Its entire business model is design seats. Every product decision they make gets filtered through what keeps designers happy and renewing subscriptions. Unless something changes drastically, their code layer will always be optimized for what makes sense for designers, because that's where their revenue lives.

This isn't a criticism of Figma as a company. It's what it means for a design tool to own code. The thing that matters to the people paying Figma is the design output.

For Figma, code is a design feature. A better GitHub integration doesn't change that.


The problem isn't that Figma uses AI to generate code. I use AI to generate code. But there's a difference in how that generation gets used. When I work with Claude, I'm providing the context: the standards, the component library, the patterns, the constraints we've established. I'm also reviewing what comes out with full knowledge of the system it needs to fit into.

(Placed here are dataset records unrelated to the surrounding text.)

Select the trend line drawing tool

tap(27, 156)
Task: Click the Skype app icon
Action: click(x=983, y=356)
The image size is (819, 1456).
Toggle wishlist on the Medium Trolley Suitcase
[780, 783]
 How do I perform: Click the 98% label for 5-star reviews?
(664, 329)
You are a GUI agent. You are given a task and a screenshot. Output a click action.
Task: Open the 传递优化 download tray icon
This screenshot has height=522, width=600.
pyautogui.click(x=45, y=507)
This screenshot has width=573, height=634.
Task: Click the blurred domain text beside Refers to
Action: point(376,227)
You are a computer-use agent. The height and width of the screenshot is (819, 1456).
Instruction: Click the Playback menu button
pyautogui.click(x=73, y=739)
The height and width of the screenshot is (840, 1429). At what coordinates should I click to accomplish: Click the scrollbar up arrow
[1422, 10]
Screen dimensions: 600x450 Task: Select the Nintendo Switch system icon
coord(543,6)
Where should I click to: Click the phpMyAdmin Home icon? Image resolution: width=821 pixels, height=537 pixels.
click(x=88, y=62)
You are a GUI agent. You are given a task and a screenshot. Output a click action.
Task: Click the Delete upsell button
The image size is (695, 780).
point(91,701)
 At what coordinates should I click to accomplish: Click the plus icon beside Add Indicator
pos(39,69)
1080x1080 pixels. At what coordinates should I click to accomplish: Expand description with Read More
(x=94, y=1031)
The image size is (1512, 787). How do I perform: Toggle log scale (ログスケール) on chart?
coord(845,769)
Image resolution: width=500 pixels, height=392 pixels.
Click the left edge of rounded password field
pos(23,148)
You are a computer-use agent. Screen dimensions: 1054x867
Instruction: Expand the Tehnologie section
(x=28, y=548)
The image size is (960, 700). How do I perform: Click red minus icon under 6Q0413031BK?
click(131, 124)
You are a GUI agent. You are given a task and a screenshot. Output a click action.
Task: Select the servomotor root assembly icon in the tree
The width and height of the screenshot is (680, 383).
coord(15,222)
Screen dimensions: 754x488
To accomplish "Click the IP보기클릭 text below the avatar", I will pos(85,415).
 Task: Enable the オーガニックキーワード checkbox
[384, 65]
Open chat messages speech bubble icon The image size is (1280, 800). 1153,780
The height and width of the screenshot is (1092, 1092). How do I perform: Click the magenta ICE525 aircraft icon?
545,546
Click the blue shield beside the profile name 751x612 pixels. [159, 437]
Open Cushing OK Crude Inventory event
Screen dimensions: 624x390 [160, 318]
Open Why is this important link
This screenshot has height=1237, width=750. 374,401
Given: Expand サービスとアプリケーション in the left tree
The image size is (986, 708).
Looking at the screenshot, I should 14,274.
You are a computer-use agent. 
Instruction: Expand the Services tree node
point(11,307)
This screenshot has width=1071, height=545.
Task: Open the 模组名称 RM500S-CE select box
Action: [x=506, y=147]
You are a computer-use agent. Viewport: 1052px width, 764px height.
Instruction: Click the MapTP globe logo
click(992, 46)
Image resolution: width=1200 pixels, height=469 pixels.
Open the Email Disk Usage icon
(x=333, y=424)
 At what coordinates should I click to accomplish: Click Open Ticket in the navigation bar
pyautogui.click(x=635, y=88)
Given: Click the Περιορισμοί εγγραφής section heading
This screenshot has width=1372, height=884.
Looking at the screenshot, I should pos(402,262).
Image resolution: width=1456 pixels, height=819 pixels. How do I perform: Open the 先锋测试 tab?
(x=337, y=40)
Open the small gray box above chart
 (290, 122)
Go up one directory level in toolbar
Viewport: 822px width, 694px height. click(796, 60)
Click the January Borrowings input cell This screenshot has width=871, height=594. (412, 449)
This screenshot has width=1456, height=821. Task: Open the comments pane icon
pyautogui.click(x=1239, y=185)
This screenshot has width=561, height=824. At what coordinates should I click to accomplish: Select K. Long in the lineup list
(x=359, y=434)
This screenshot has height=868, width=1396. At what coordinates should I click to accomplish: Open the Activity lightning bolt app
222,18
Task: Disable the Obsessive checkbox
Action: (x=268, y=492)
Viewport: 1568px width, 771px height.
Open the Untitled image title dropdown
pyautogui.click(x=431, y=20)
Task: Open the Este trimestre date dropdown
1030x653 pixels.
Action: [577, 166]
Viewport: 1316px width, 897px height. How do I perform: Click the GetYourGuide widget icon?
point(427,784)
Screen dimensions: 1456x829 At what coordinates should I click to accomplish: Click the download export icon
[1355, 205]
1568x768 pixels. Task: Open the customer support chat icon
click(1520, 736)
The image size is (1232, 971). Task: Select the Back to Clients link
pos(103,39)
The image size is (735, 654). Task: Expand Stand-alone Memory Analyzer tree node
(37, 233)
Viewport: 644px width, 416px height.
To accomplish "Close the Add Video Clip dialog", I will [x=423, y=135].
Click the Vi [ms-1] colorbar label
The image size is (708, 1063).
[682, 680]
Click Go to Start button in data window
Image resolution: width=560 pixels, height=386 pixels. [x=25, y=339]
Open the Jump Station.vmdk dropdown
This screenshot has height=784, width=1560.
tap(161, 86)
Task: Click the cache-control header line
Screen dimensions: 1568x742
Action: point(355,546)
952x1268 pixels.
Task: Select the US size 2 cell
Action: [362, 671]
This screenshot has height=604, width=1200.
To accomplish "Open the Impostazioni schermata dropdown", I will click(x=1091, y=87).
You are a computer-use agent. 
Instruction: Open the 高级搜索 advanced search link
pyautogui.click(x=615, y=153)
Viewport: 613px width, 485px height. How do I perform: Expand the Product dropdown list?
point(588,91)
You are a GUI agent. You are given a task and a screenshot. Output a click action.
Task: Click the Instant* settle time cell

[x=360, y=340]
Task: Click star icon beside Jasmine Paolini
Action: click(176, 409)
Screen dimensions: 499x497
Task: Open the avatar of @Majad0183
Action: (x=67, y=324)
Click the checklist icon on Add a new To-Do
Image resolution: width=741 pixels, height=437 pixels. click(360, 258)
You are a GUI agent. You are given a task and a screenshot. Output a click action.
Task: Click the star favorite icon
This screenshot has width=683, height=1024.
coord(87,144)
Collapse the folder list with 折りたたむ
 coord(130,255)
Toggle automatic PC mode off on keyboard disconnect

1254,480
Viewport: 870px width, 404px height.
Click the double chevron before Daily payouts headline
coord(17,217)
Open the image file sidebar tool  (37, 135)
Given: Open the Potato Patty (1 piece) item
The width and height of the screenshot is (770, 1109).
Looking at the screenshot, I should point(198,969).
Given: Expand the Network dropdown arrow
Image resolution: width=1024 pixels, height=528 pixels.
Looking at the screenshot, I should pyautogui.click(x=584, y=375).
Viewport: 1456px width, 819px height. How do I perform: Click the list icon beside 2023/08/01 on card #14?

The judgment isn't in the tool. It's still with me. The tool extends my capacity, but it doesn't replace my understanding.

Figma would say that's the problem. That working with Claude is isolated, happening in a separate chat, disconnected from the rest of the team. They're not wrong about that, but moving that work into a design-optimized canvas isn't the answer either.

Figma's code layer is designed for people who don't have that system context and, in many cases, aren't expected to.

A designer generating a prototype.
A junior engineer under deadline pressure.
A small team without dedicated front-end.

The generated code goes through fewer hands that know what to look for. The gap between what got generated and what belongs in the codebase doesn't get caught because the person in the loop wasn't positioned to see it.

That's the distinction.
It's not inherently AI-generated code vs. real code.
It's context-aware generation reviewed by someone with system knowledge vs. context-free generation reviewed by someone who may not have it.

One produces artifacts your team owns.
The other produces things someone has to reverse-engineer into your system before they're usable.


Imagine the reverse. Leadership proposes letting engineers use one of the many AI tools that generates designs from a component description. You describe the behavior and the tool produces the layout. The type hierarchy. The interaction states.

Designers would push back immediately. They'd be right to. That tool isn't doing the research. It isn't running the user tests. It isn't making the hundred small decisions that make something actually work for the people using it.

It's producing an output from a description, and calling it a design.

A generated design isn't a designed thing.

Production implementation isn't just code that renders. It's accessibility decisions. Edge case handling. Performance tradeoffs. Integration with the actual system. Test coverage.

A Figma-generated component that looks finished will get shipped by someone who thinks it is, and the team that inherits it finds out what's missing the hard way.

Designers have spent years making that argument about their own work. They understand what "production-ready" means in their domain and won't let someone blur that line.

That's the argument we need to get better at making about ours.


The right answer to the collaboration problem isn't a faster handoff. It's less of a handoff.

On our team, we've been pushing for working sessions: designer talks through intent, engineer works through the code in real time, both people in the room instead of a relay race across a feedback loop. The output is something both people understand because both people were together when decisions got made.

Nobody inherits a component that looks done and isn't.

When both people are making decisions collaboratively, both are more invested in the outcome. That changes what gets built and how carefully it gets built.

Yes, it's scheduling-dependent. It's slower to set up. It requires both disciplines to treat each other's constraints as real.

Even so, that's the workflow I'm building toward. The back-and-forth it eliminates shows up faster than you'd expect. So does the cost of the alternative.

The canvas doesn't close the context gap. The conversation does.